Databricks Community

matthew_m · ‎09-12-2023

Learn to build fast, stateful pipelines for operational workloads. Discover stateless vs. stateful streams, how to setup your cluster and more. Get hands-on building a pipeline with code snippets and access to the repo. Start your real-time journey now!

Introduction

Apache Spark Structured Streaming is a scalable, fault-tolerant stream processing engine used in the Databricks Lakehouse Platform. There are two types of Structured Streaming streams: stateless and stateful. Stateful streaming maintains the context of previously processed data across batches or time intervals, ideal for handling streaming data with temporal dependencies, while stateless processes data records independently.

When building Structured Streaming pipelines, you have to take into account whether your workload is analytical or operational as they have different architectures.

Analytical processing follows the Medallion architecture, where data is written to a persistent storage format like Delta. This architecture emphasizes the persistence of data, making it a reliable source of truth for analysis. Analytical processing focuses on performing in-depth analysis and computations on top of the data, enabling organizations to gain insights and make informed decisions based on the processed information.

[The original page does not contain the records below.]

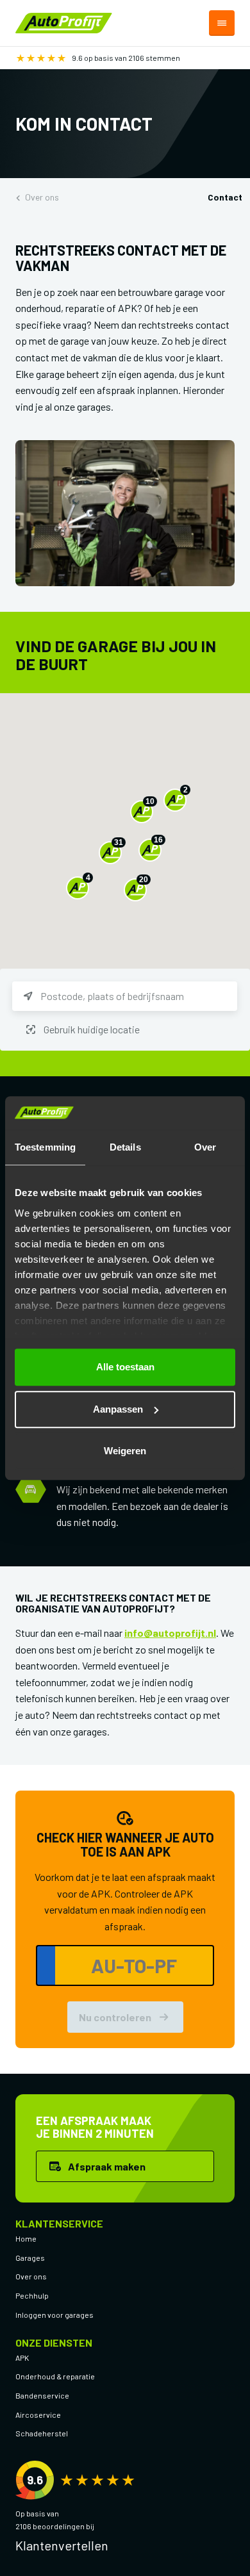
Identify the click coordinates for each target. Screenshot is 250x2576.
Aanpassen (118, 1409)
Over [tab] (205, 1147)
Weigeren (125, 1450)
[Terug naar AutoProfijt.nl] (63, 21)
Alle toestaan (125, 1366)
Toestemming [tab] (45, 1147)
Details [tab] (125, 1147)
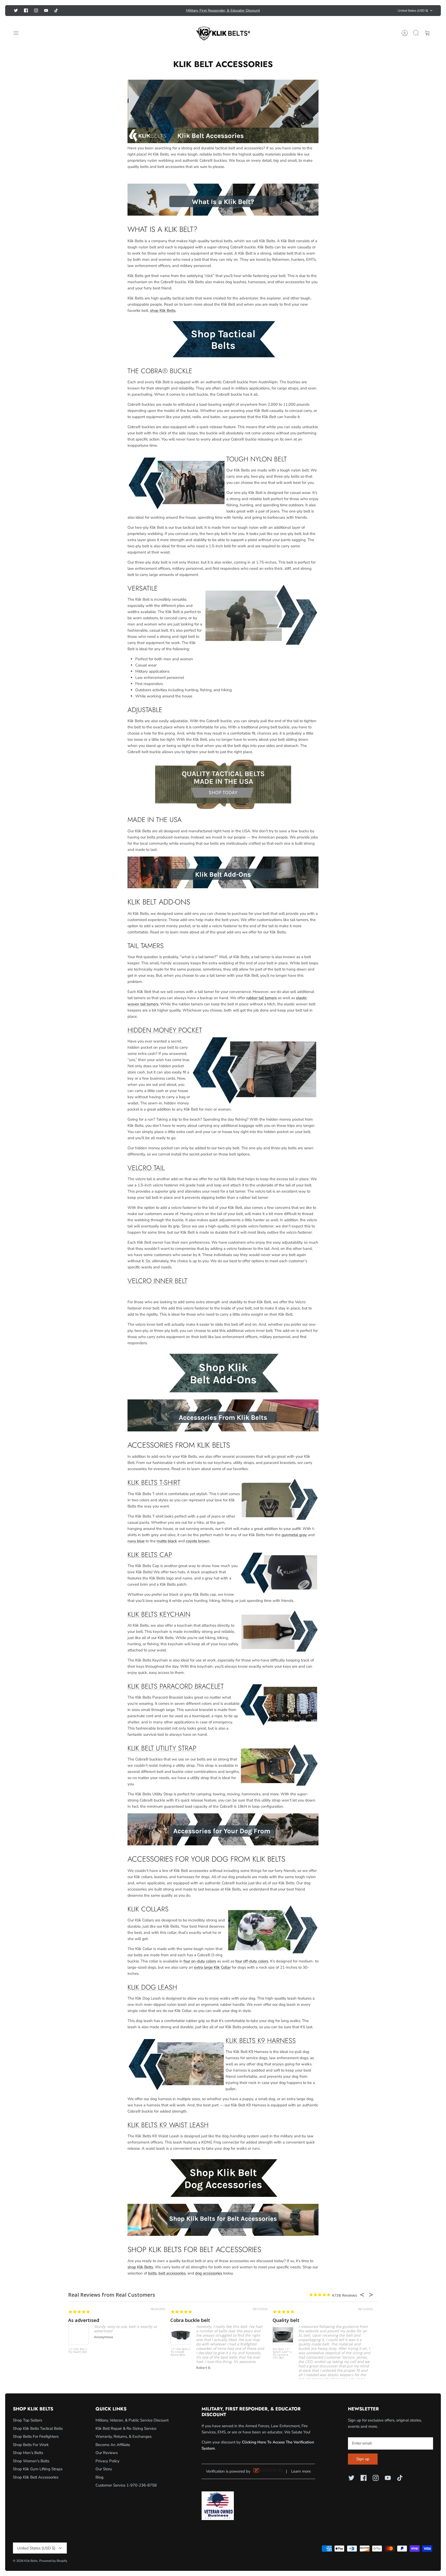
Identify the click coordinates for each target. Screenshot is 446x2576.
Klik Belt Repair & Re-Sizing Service (125, 2428)
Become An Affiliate (112, 2444)
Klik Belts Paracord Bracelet (176, 1686)
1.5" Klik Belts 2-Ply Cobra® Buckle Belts (181, 2352)
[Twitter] (16, 10)
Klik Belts (31, 2561)
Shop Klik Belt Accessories (35, 2477)
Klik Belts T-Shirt (154, 1482)
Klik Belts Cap (150, 1555)
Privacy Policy (107, 2461)
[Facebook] (26, 10)
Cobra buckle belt (190, 2320)
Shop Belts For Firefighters (36, 2436)
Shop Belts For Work (31, 2444)
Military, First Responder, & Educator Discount (223, 10)
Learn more (301, 2471)
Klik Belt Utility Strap (162, 1748)
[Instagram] (36, 10)
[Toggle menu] (18, 33)
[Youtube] (46, 10)
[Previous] (149, 10)
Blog (99, 2477)
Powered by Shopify (53, 2561)
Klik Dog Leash (152, 1987)
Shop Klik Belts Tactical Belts (38, 2428)
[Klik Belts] (223, 33)
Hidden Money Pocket (165, 1030)
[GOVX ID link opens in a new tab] (268, 2471)
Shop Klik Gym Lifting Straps (37, 2469)
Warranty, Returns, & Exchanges (123, 2436)
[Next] (297, 10)
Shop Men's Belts (28, 2452)
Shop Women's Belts (31, 2461)
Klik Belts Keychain (159, 1614)
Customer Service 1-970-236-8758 (126, 2485)
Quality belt (286, 2320)
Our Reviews (106, 2452)
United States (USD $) (413, 11)
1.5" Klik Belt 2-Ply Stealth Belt (77, 2351)
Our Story (103, 2469)
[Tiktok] (56, 10)
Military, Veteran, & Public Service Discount (132, 2420)
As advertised (83, 2320)
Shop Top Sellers (27, 2420)
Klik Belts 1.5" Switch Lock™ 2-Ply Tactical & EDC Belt (282, 2353)
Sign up (362, 2458)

Figure 1. Analytical Workloads (source)

On the other hand, operational processing is used to run critical parts of a business in near-real-time. Unlike analytical processing, operational processing emphasizes timely transformations and actions on the data. This architecture enables organizations to quickly process incoming data, make operational decisions, and trigger immediate actions based on the real-time insights derived from the data.

Figure 2. Operational Workloads (source)

In this guide, we will focus on how to build a time-critical operational Structured Streaming pipeline and the key design considerations that go into it.

Preparing the Environment

As an employee of an online retailer, your objective is to boost sales conversion on the site. To accomplish this, leadership has assigned you the responsibility of creating a near-real-time pipeline. This pipeline will take in page traffic data as input and produce information about the sites experiencing increased traffic as output. The ultimate goal is to enable real-time adjustments to various components of these pages, to drive up sales.

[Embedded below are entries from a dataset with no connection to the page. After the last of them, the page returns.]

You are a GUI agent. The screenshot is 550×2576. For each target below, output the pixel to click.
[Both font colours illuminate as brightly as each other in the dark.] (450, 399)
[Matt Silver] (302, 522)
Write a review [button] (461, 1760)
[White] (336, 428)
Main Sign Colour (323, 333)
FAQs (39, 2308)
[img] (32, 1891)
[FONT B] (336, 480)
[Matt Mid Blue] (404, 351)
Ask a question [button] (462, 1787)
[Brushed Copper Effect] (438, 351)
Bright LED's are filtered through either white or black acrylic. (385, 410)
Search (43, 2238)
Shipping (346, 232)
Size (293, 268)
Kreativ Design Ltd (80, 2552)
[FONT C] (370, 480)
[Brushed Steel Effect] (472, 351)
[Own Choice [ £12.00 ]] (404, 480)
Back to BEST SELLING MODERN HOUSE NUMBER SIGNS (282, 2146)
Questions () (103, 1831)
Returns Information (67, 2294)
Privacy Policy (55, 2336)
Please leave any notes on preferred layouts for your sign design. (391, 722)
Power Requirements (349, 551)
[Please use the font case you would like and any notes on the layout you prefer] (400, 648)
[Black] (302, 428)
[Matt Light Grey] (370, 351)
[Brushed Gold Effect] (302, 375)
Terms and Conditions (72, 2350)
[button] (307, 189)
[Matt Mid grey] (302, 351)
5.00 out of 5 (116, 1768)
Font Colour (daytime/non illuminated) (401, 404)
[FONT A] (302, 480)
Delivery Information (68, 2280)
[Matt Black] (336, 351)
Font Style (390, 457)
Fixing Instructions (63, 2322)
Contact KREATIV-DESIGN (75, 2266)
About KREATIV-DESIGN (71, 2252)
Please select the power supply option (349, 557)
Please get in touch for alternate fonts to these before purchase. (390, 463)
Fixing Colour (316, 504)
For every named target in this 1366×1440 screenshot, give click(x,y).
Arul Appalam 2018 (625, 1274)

In pursuit of this objective, a comprehensive analysis of the site's traffic has been conducted. Following the analysis, the team has reached a consensus that the target will be sites that have accumulated over 5000 clicks within the past 5 seconds. The intention is to focus on these high-traffic sites and implement real-time strategies to increase their sales conversion rate.

The architecture devised incorporates both an analytical and operational processing pipeline, allowing us to accomplish the business goal of achieving near-real-time data processing while still preserving the source of truth for assessing historical trends. Below we can see what this architecture looks like.

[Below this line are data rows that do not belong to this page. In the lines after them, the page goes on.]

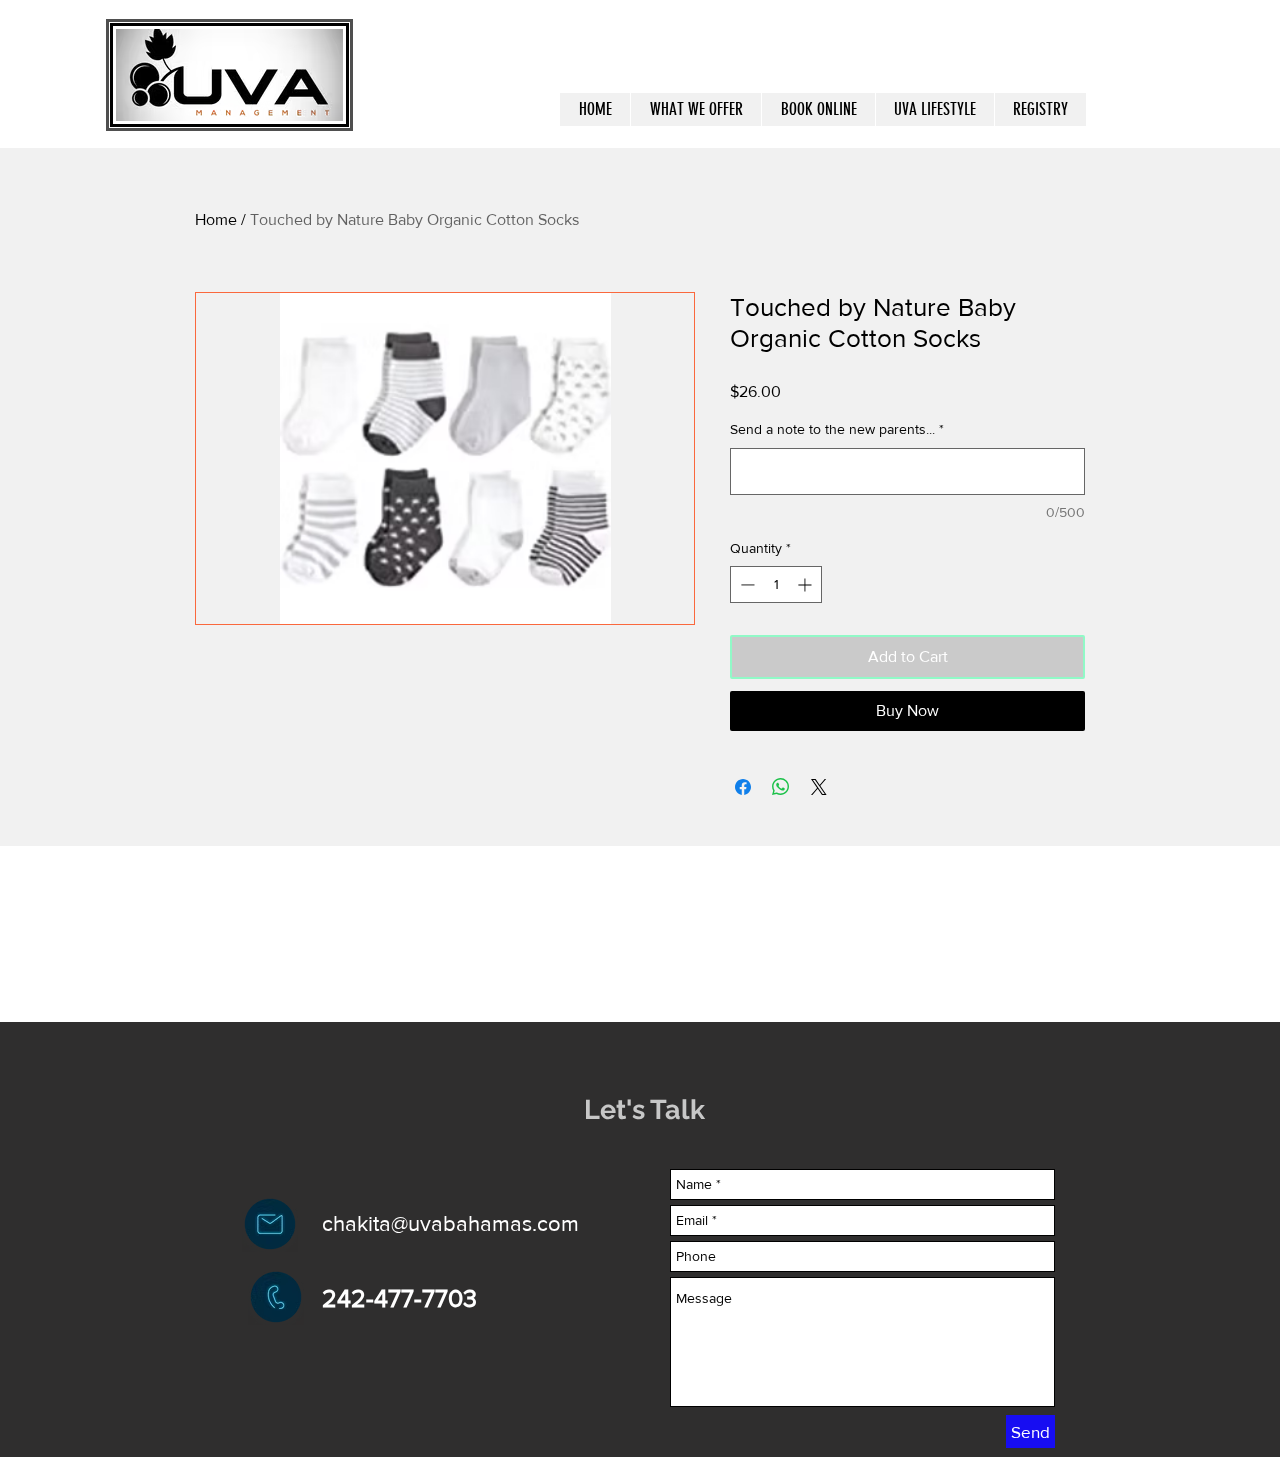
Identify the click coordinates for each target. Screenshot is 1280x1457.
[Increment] (806, 584)
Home (216, 219)
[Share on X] (819, 787)
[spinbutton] (776, 584)
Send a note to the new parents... (837, 429)
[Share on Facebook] (743, 787)
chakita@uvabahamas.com (450, 1223)
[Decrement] (745, 584)
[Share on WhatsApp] (781, 787)
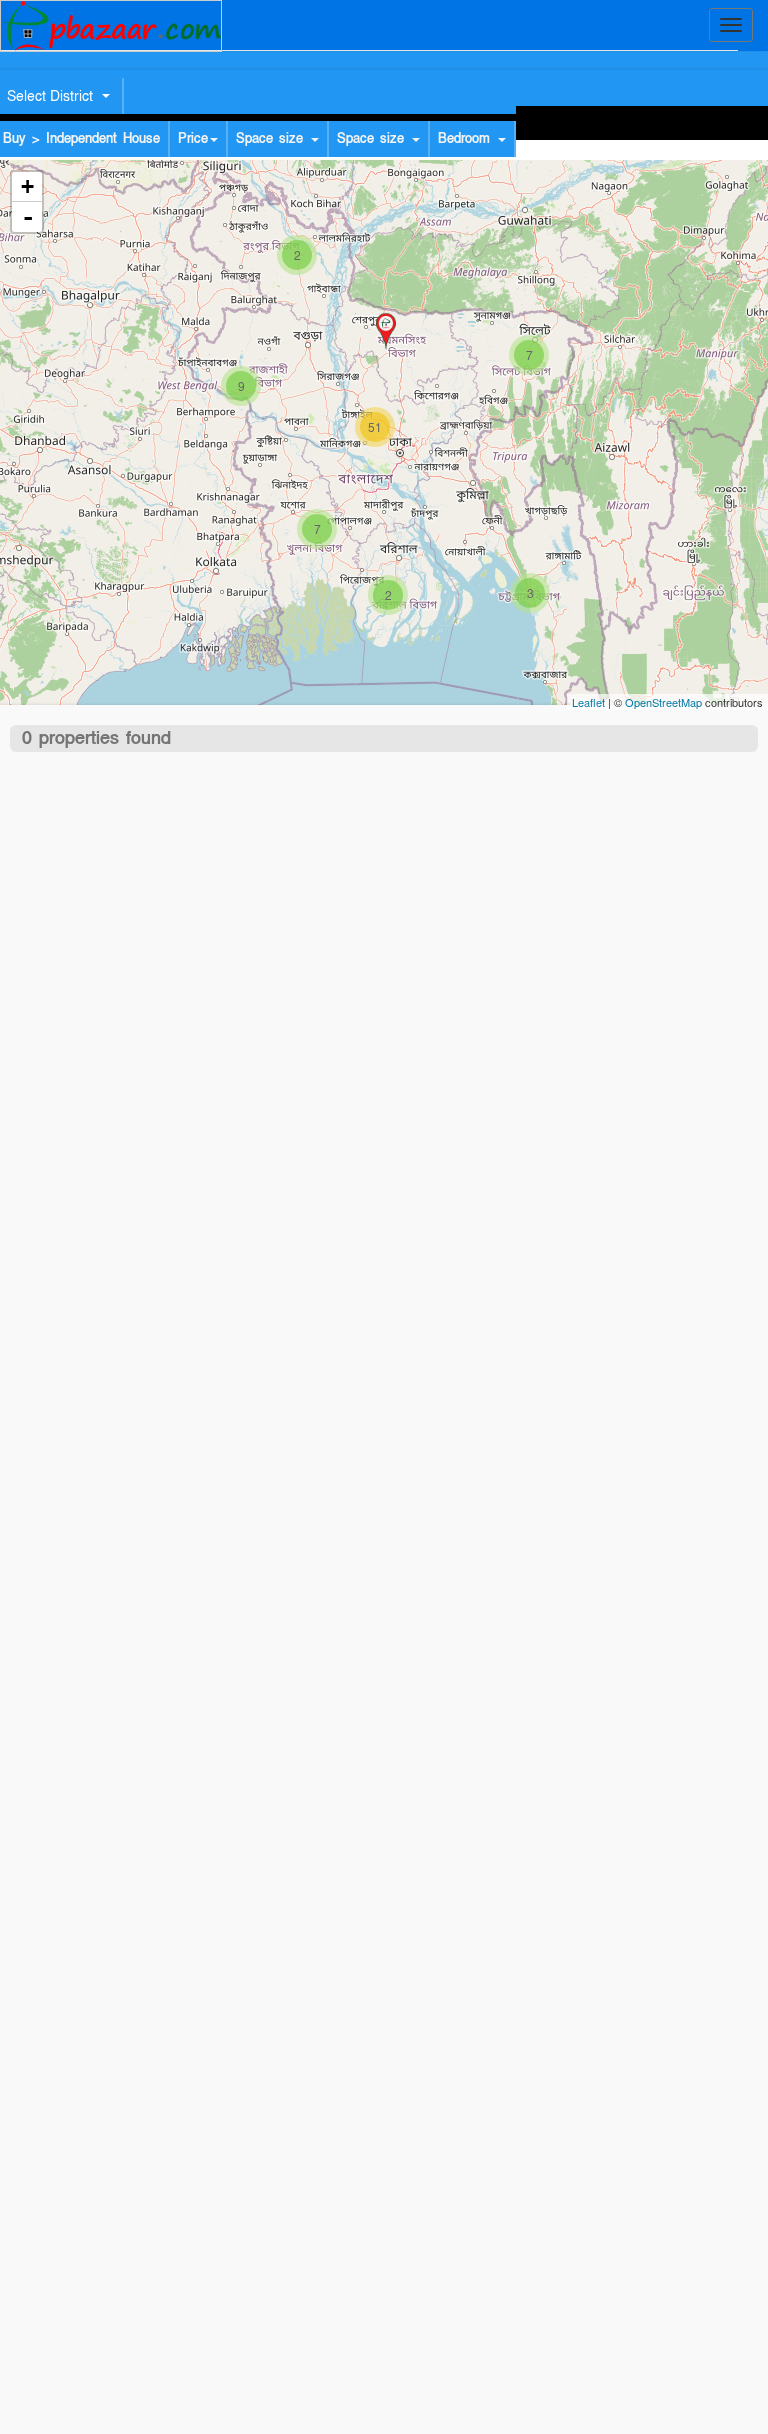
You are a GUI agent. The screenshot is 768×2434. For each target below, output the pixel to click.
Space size (272, 139)
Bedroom (467, 139)
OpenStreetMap (663, 702)
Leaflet (588, 702)
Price (193, 139)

Figure 3. Operational and Analytical Processing Architecture

For this guide, we will focus on the operational part of the architecture to demonstrate how we can achieve this by leveraging Spark Structured Streaming to achieve low latency results. To achieve this we will follow the steps below.

Setup

Step 1: Cluster Creation
We will begin by creating the cluster that will be used for our streaming pipeline. Streaming jobs are generally a compute/CPU-bound activity, this means that we should aim to choose a cluster config with a higher CPU count. When the state is expected to be very large we will also have to take into account memory in our clusters to make sure that the cluster can be held within the cluster, to avoid spills and with it, latency. Sizing is an exercise that depends on the source data volumes. The goal when choosing the cluster is to increase the parallelism with respect to the source. These are other considerations that need to be taken into account.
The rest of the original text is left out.